It produced this output: DNS problem: query timed out looking up A for flowm.daemon.contact; DNS problem: query timed out looking up AAAA for flowm.daemon.contact
My web server is (include version): n/a (we don't get that far)
The operating system my web server runs on is (include version): n/a
My hosting provider, if applicable, is: n/a
The version of my client is (e.g. output of certbot --version or certbot-auto --version if you're using Certbot): certbot 1.22.0
I dont currently see what is wrong with the DNS. I can see DNS queries coming in and getting promptly answered.
I tried to test DNS with online tools but got the error "invalid domain name" (whatever that might mean). But Verisign and IPVOID say the DNSSEC is fine, all green.
Not sure if these errors are also the issue here, but they could be.. But what I did notice is how SLOW the analysis was! Painstakingly slow! I can't reproduce that slowness using dig +trace, but it makes me wonder if there are some nameservers in the chain which aren't very timely with their answers. Note that this doesn't have to be your DNS server, it can also be one of the .contact TLD nameservers perhaps.. I just don't know.
I see. They say the error is that there is no answer over UDP. But I I cannot find a place from where I could reproduce this.
From any place I try, I get the answers over UDP just fine. (Obviousely, when I ask for DNSKEY or other cipher stuff, I only get a Truncated message over UDP, because it doesnt fit into single packet size. AFAIK that is the correct behaviour; the client should then implicitely switch to TCP.)
You can find out: just do a geolocation on the nameservers.
The Warnings are interesting, because I didn't know that. I deliberately chose the most extensive algorithm and the most challenging location, because I want to see where and why it fails if it fails. And I want to see that now, and not in two years when another DNSSEC KSK gets added to the cycle and then things suddenly fail. Or such.
(You know the Internet was originally designed for rugged military use, not for superfast-cloudflare-streaming-video-crap. The standards still hold to that, but if iservices don't comply to it any longer, then there is a problem.)
One cannot rely on these webtools. Maybe these guys have not updated their software since the vanity-TLDs came into play; I don't know.

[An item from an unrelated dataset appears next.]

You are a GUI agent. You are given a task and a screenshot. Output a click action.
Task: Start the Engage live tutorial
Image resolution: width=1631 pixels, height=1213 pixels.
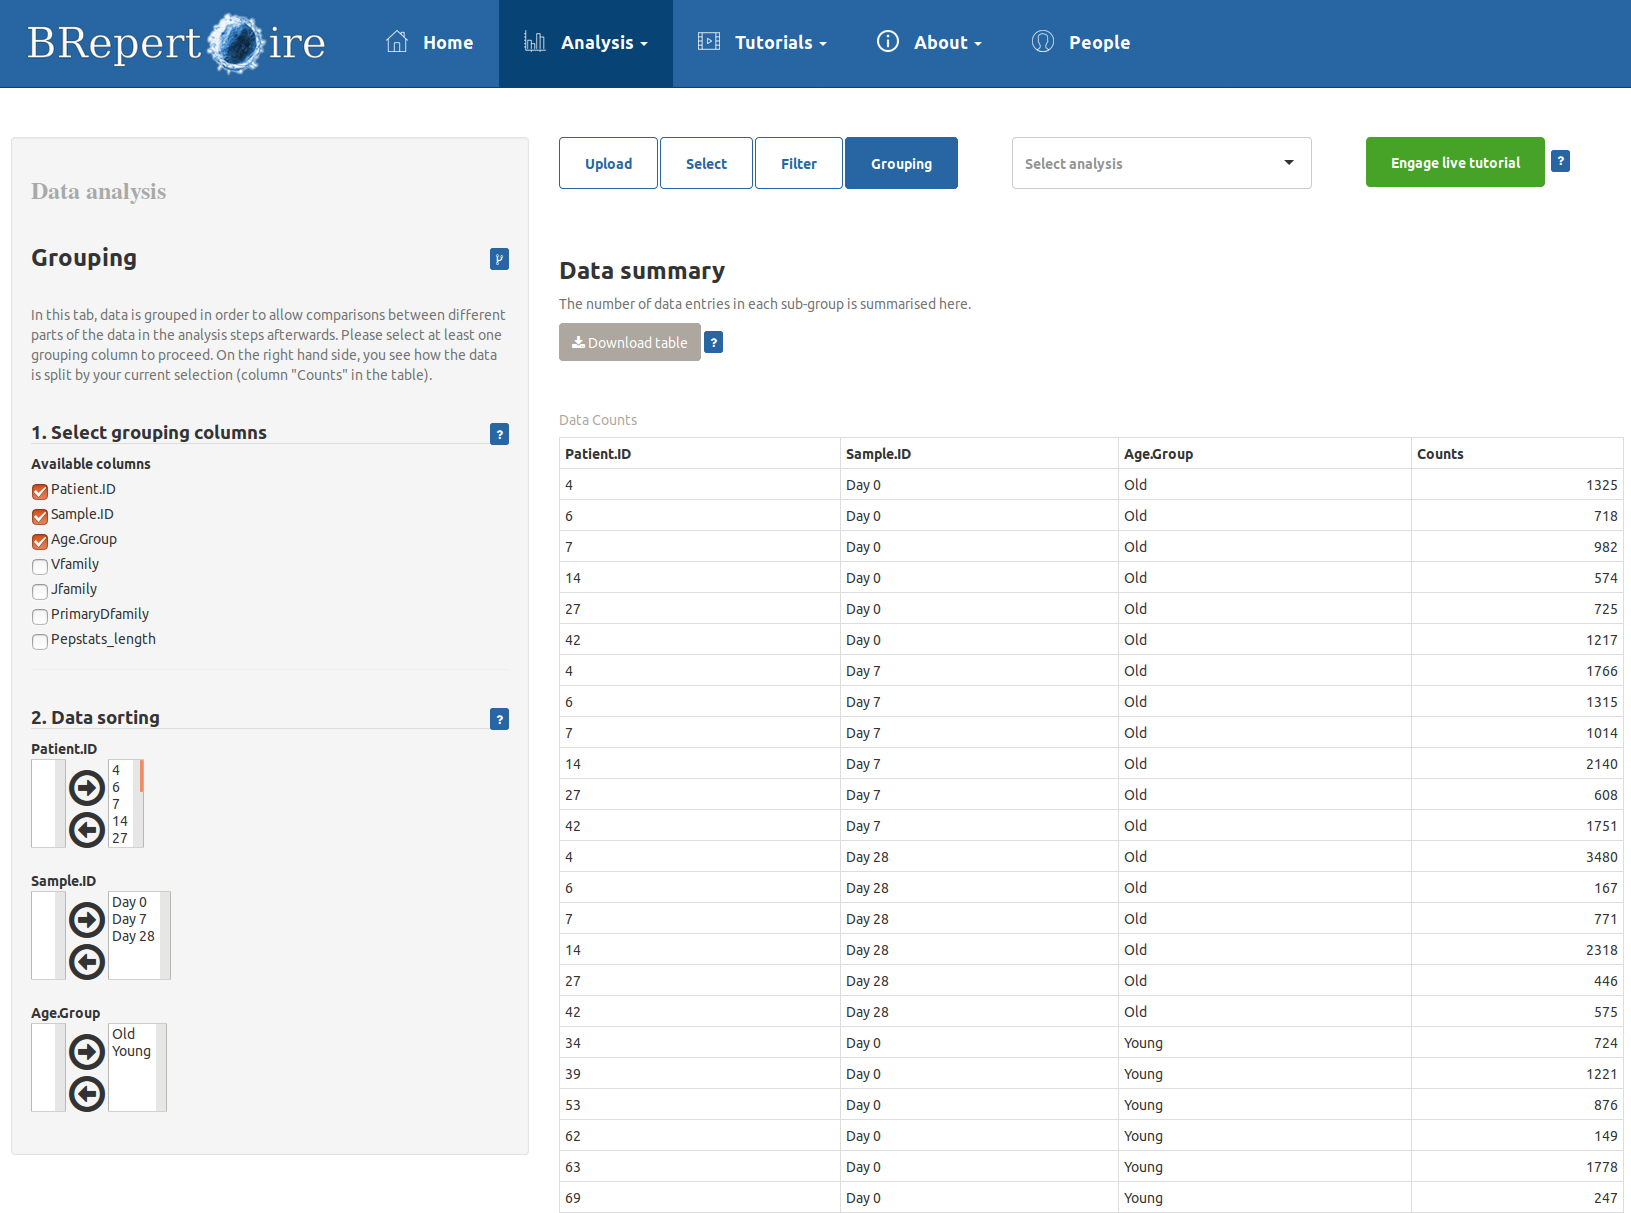click(x=1454, y=162)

Yes and there shouldn't be any. Did You find one? Then that is a mistake of mine.
Question would be: does Let'sencrypt work with a pure CNAME record? (I think it should, because lots of webserver-virtual-hostname identities are just aliases to a single real machine name. And "flowm" should work in exactly that fashion.)
Unboundtest is developed by one of the developers of Let's Encrypt and part of the team developing the software used by Let's Encrypt (Boulder) It's supposed to mirror the behaviour of the Unbound-instances used by Boulder, although it's always possible slight differences might appear.
See the Unboundtest-link above, it clearly shows an A RR as wel as a CNAME RR.
Boulder does follow CNAME RRs, yes. Shouldn't be an issue.
Yeah, but that's the one that works and recognizes the domain, right?
And that link doesn't look like the usual web services, anyway. Looks rather like my system logs - I like it.
Ah, didn't know that. So we might have a chance to see the error failing the verification in these logs also, right?
Sorry, I don't find it. Not in the zonefile, and not in that link:
;; ANSWER SECTION:
flowm.daemon.contact. 0 IN CNAME flag.daemon.contact.
flag.daemon.contact. 0 IN A 188.8.131.52
"flowm" points to "flag", that's how it is intended.
I found a bunch of other possible issues.
I get a mass of AAAA requests - but IPv6 is not yet implemented on these public nameservers. OTOH, certbot runs in an infrastructure that does already use IPv6 and will likely connect outwards per IPv6.
Then the query for flowm.daemon.contact. IN AAAA is answered with a CNAME. Does it then correctly unravel to the A record from there?
I get a couple of queries for CAA records. I don't have these. Should I?
One of the nameserver machines is sometimes not receiving data from here. When I try to reach this community from there, I get filtered replies. There are no errors, only the content is removed from the webpages, just like with russian webpages.
Strangely this here is the only webpage that showed this problem, others do work normally.
Oh sorry, this is indeed misleading, yes, indeed.
It just happened to grow that way - the pole and the flag are real nodes, and flowm is the name of a software.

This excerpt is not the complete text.